I knock on wood every time I think about how clubs have influenced my life. I grew up in Detroit in its heyday, the 1950s and 60s, when people flocked to the Motor City for jobs either in or relating to the auto industry. In the early 1940s, my father joined the Detroit Athletic Club, the grand old dame on Madison Avenue in downtown Detroit, and the seven Sullivan children grew up there, learning how to swim, to box, and to play handball and squash.

In 1957, my father joined the Detroit Golf Club (DGC), where he picked up the game of golf and four of the Sullivan kids joined the swim team, which became the focus of our summers. We lived less than a mile from the club, and to get to morning swim practice we hopped the fence behind our house, crossed two streets, and then crawled under the ten-foot fence that surrounded the golf course. The DGC was a member of the Michigan Inter-Club Swimming Association, and we loved the excitement of competing in two meets a week in June and July.

I swam for the University of Michigan, and I coached one summer at the Racquet Club of Ann Arbor, enjoying every minute of my college experience, but life was about to change for me. When I graduated in 1970, I was drafted into the U.S. Army. After basic training and intelligence school, I was assigned to Washington, D.C. My father told me that I should think about joining the University Club of Washington. I laughed his advice off—I was a buck private, I was broke, and I figured I would be heading back to Michigan as soon as I got out of the Army in July 1973.

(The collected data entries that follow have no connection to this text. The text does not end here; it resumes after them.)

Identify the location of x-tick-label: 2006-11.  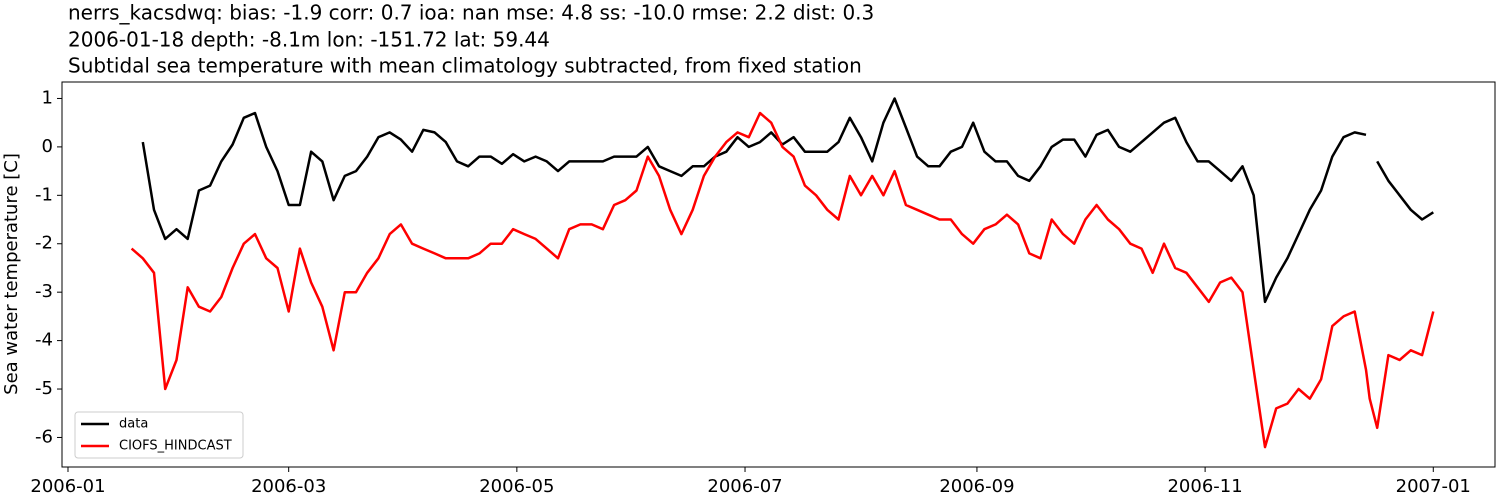
(1204, 486).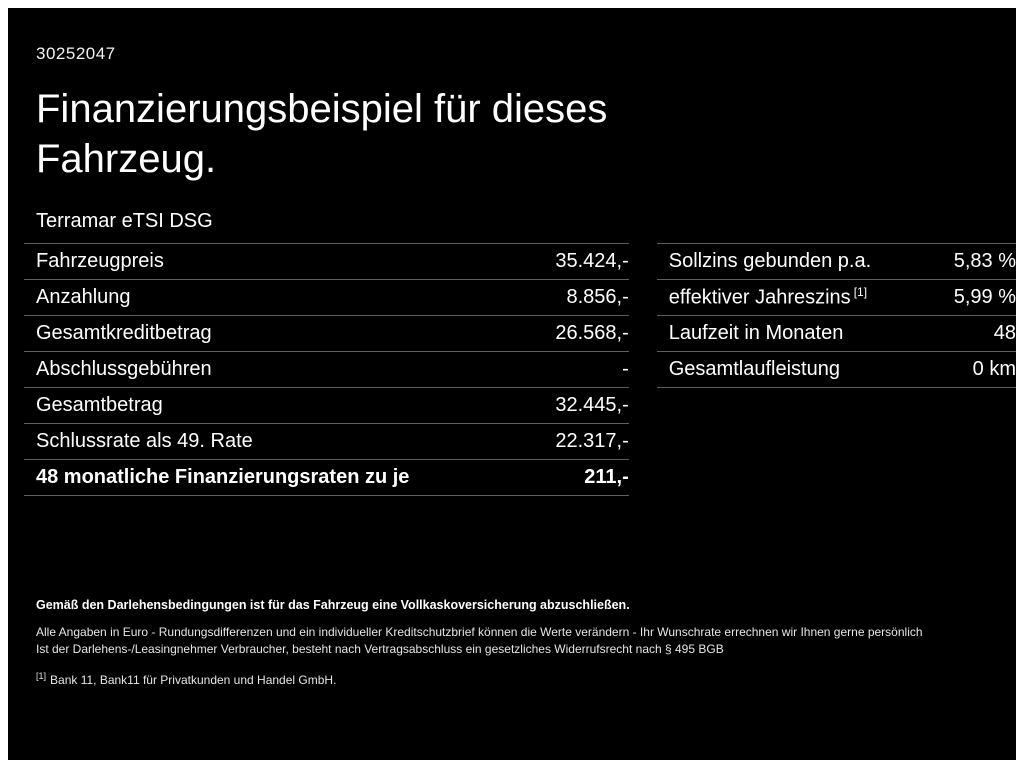 The image size is (1024, 768). I want to click on row-label: Gesamtbetrag, so click(100, 405).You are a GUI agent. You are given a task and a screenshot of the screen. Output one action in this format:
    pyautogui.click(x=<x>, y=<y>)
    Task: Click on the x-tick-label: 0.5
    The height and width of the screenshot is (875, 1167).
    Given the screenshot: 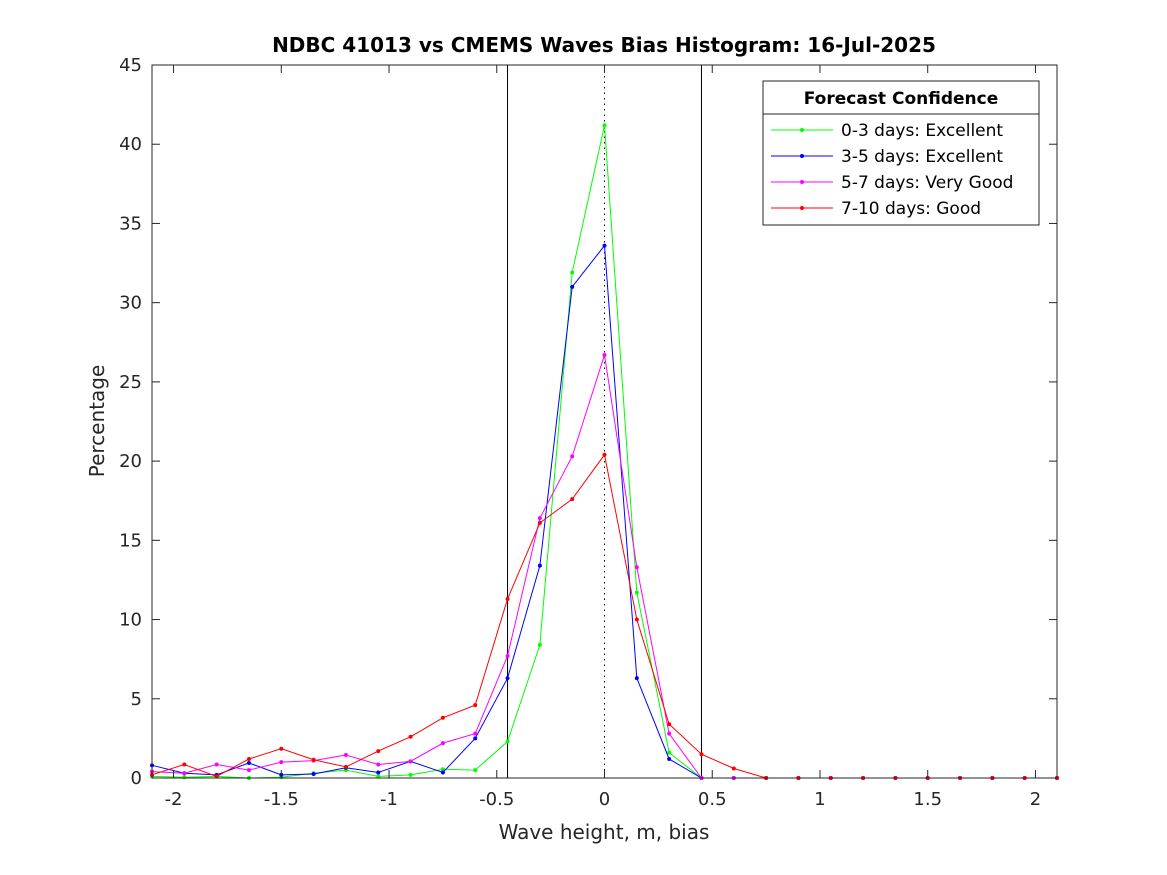 What is the action you would take?
    pyautogui.click(x=712, y=800)
    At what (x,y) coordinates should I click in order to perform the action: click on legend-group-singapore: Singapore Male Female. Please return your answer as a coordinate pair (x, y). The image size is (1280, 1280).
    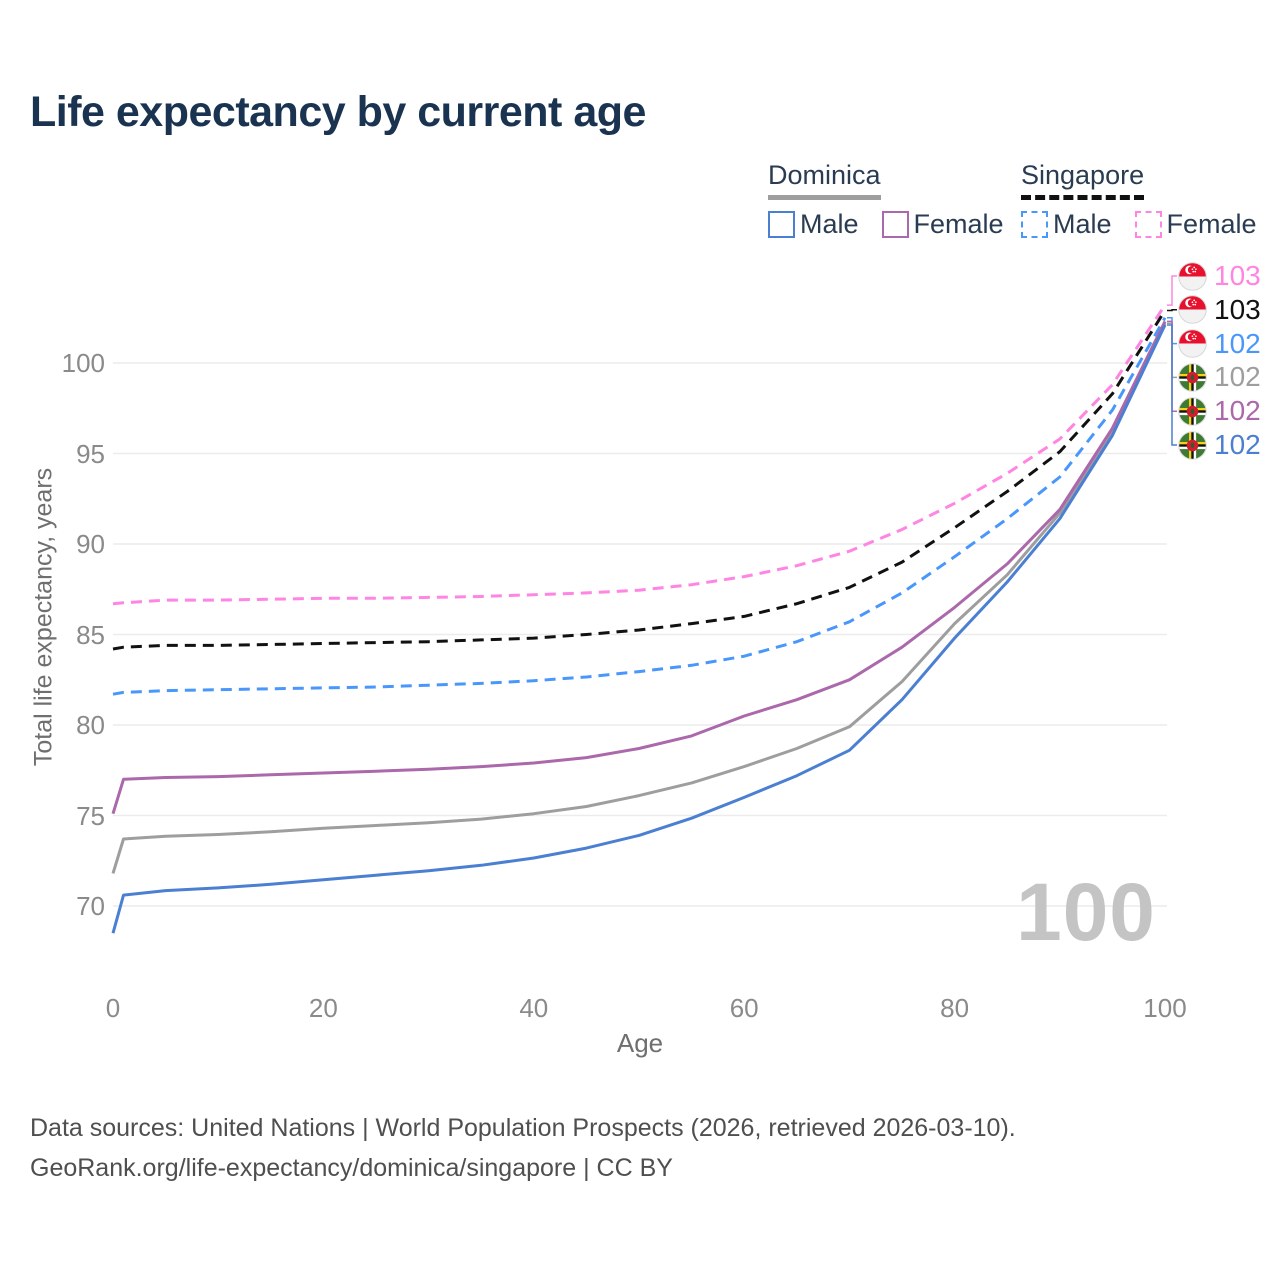
    Looking at the image, I should click on (1139, 200).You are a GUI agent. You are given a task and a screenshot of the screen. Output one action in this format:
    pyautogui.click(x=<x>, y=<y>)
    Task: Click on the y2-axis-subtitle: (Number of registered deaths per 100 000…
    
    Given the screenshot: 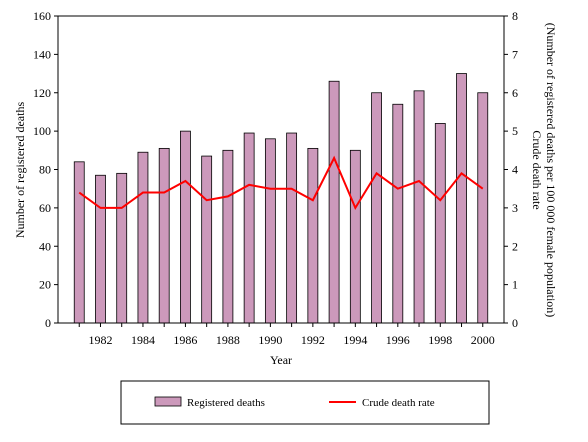 What is the action you would take?
    pyautogui.click(x=551, y=170)
    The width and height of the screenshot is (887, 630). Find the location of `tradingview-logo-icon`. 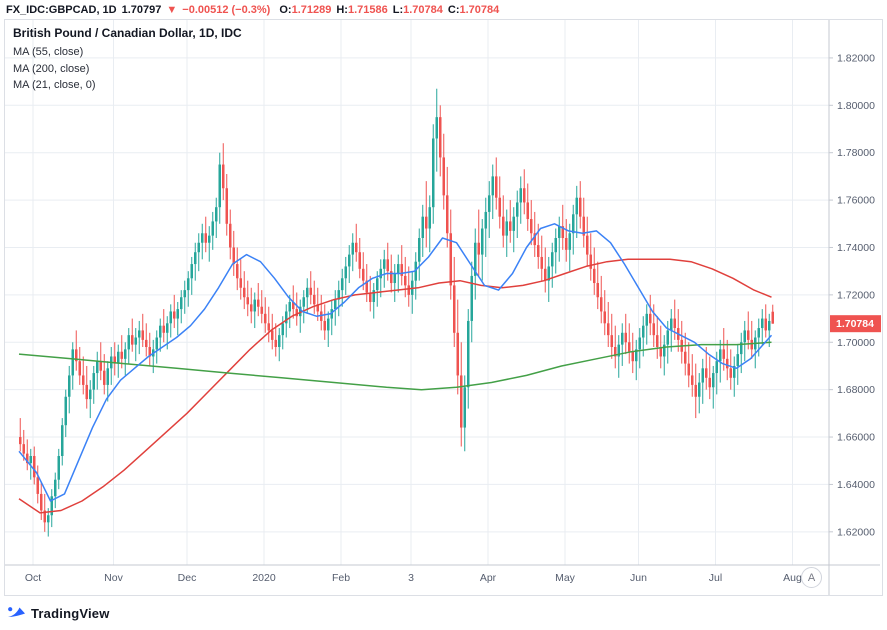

Eight years later I was still in Washington, practicing law. One of the lawyers in our building suggested that I join the University Club of Washington, and three months later I was a member. I soon found myself meeting a lot of characters as I went into the pool to swim my laps. Over the years, I swam alongside the likes of Chief Justice William Rehnquist, Justice Byron “Whizzer” White and Fr. Robert Henle, the Jesuit president of Georgetown University, who would finish his 20 lengths and run into the locker room to smoke a cigarette. (Nope, you can’t do that now.) None of those gentlemen, all of whom are gone now, would ever have recognized me fully clothed, but they were my pals on the pool deck.

In 1980, I had the great fortune of being admitted into Congressional Country Club. While golf is the first thing that comes to mind when “Congressional” is mentioned, as a young father with a busy law practice, I did not have the time to play regularly. My wife and I loved taking our children to the pool. Before too long we became active swim parents, and I found myself back in summer swimming. I have lost count of the number of swim meets I officiated in the 20 years we were active in the program, but I loved having the chance to pay back the sport that has been so important in my life. I chaired Congressional’s Swimming & Diving Committee for ten years, and I served two years as president of the Country Club Swimming & Diving Association. I cherish the friendships that we developed along the way, and that is not just with the parents. I get a huge kick out of running into the young men and women we have met through swimming, and following their careers has confirmed my love for this sport and its impact on lives. None of this would have been possible without the wonderful clubs that have graced my life.